La Lega Serie A aveva proposto l'anticipo di mezz'ora della stracittadina per agevolare il deflusso delle persone, dopo che - vista la concomitanza con la sfida di tennis - la Prefettura capitolina aveva deciso di far slittare il derby a lunedì alle 20.45, insieme agli altri match. La Lega Calcio Serie A, come aveva già preannunciato, ha inviato il ricorso al Tar, con la decisione che dovrebbe arrivare entro domani pomeriggio.

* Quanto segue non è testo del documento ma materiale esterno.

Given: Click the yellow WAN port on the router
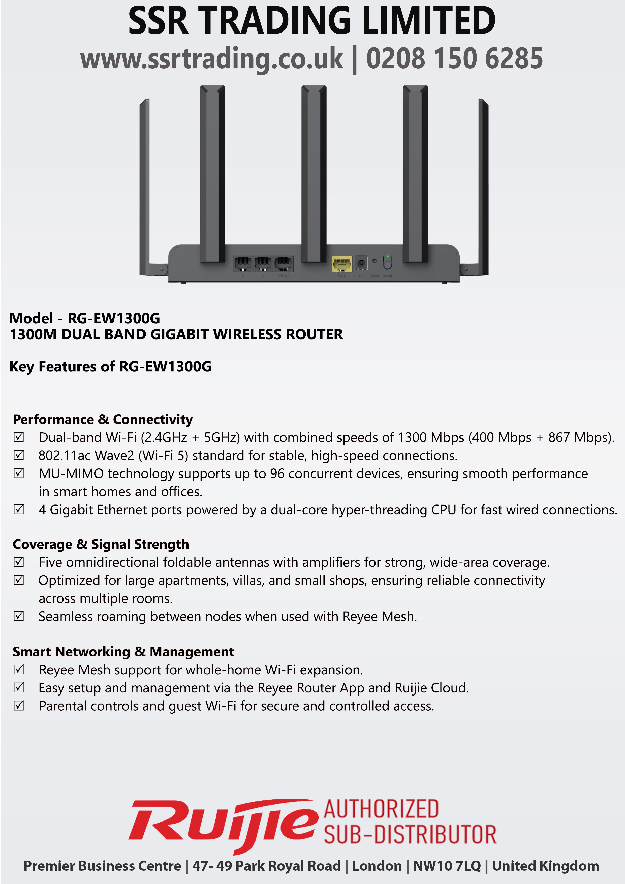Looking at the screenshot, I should tap(341, 264).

Ma cosa sta succedendo? La Lega Serie A aveva richiesto l'anticipo del derby di Roma, e quindi anche delle altre partite della 37esima giornata che riguardano le squadre impegnate, insieme ai giallorossi, nella corsa Champions (ovvero Juventus-Fiorentina, Genoa-Milan, Como-Parma e Pisa-Napoli). Questo perché, come da regolamento del campionato, deve essere garantita la contemporaneità alle partite di squadre che condividono gli obiettivi nelle ultime due partite della stagione. Secondo l'ultimo 'piano' della Serie A, tutte le partite potevano essere anticipate alle 12 di domenica 17 maggio, con spostamento della finale del Masters 1000 di Roma alle 17:30. Una strada che però non è percorribile - come risulta - e che ha portato la Lega a optare per il ricorso al Tar.